Before smart pointers came into being

https://stackoverflow.com/questions/12333292

30-06-2021
|

Question

Before smart pointers (capable of taking ownership of resources in the dynamic region and freeing them after use) came into being, I wonder how bookkeeping on dynamically created objects was performed when passed as arguments to functions that took resource pointers.

By bookkeeping, I mean that if there is a "new" then at some point later there should be a "delete" following it. Otherwise, the program will suffer from a memory leak.

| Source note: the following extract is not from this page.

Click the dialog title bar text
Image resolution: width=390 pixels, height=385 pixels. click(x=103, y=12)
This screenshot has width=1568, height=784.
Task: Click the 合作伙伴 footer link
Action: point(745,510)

Here is an example with B being a class and void a_function(B*) being a third party library function:

void main() {

  B* b = new B(); // line1

  a_function(b);  // line2

  ???             // line3
}

What do I do in line 3? Do I assume that the third party function has taken care of de-allocating the memory? If it has not and I assume that it has, then my program suffers from a memory leak. But, if it de-allocates the memory occupied by b and I too do it in main() so as to be on the safe side, then b actually ends up being freed twice! My program will crash due to a double-free error!

Solution

Okay, staying off the impending discussion of why this isn't relevant and you should be using smart pointers anyway...

All other things being equal (no custom allocators or anything fancy like that) the rule is whoever allocates the memory should deallocate the memory. Third-party functions, such as that in your example, should absolutely never be deallocating memory that it didn't create, mainly because 1) it's bad practice in general (terrible code smell) and more importantly 2) it doesn't know how the memory was allocated to start with. Imagine the following:

int main()
{
    void * memory = malloc(sizeof(int));
    some_awesome_function(memory);
}

// meanwhile, in a third-party library...

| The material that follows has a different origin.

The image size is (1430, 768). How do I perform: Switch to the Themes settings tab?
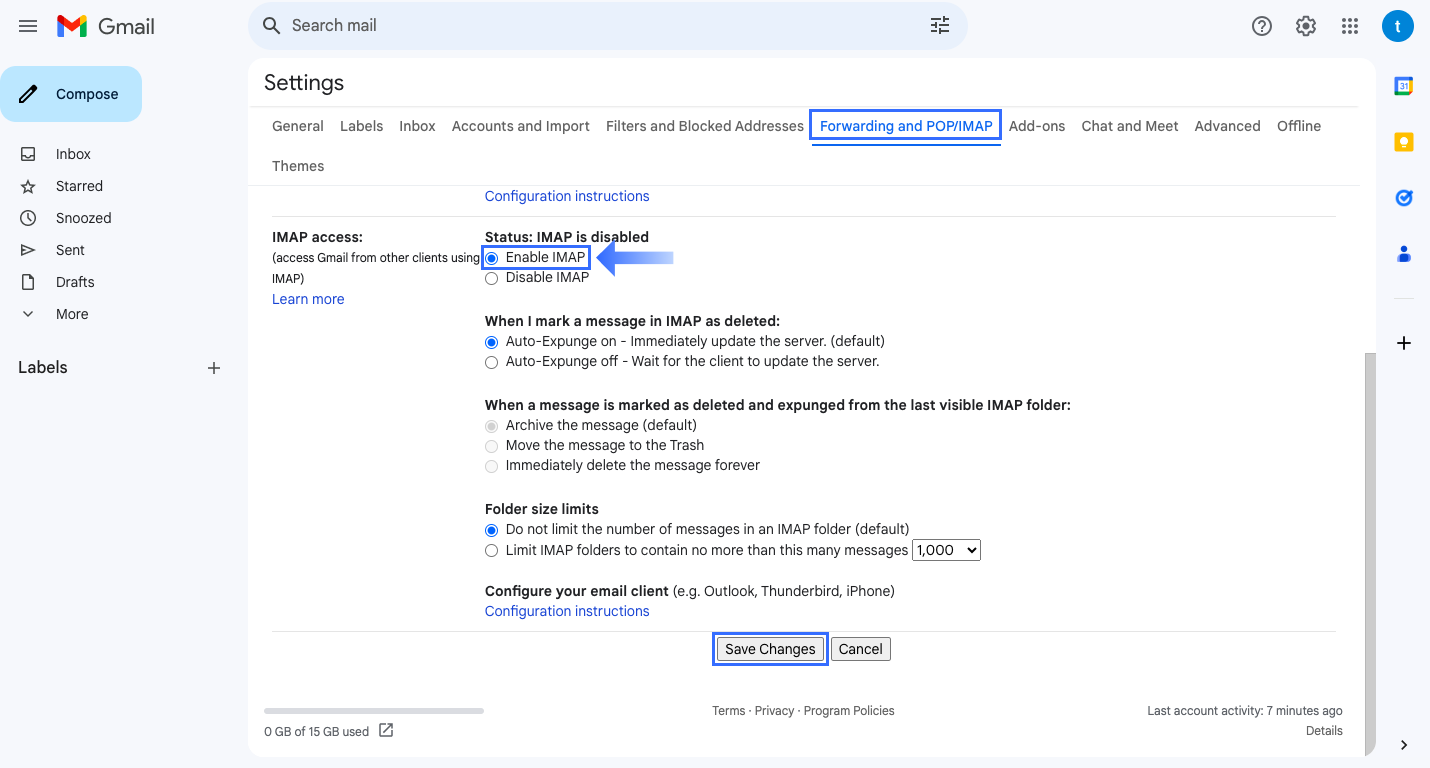click(x=297, y=166)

void some_awesome_function(void * data)
{
    delete data;
}

What happens if malloc/free and new/delete are operating using different allocators? You're looking at a potential error of some sort because the allocator used for delete has no idea what to do with memory that was allocated by malloc's allocator. You never free memory that was new'd, and you never delete memory that was malloc'd. Ever.

As for the first point, the fact that you have to ask what would happen if a third-party library deallocated memory and you tried to (or didn't try to) manually free it is exactly why things shouldn't be done that way: because you simply have no way of knowing. So, it's accepted practice that whatever portion of code is responsible for allocation is also responsible for deallocation. If everyone sticks to this rule, everyone can keep track of their memory and nobody is left guessing.

OTHER TIPS

The two core language features that enable "smart pointers", and more generally the idiom of scope-bound resource management (SBRM, sometimes also onomatopoeically referred to as RAII, for "resource acquisition is initialization"), are:

destructors (automatic gotos)
unconstrained variables (every object can occur as a variable)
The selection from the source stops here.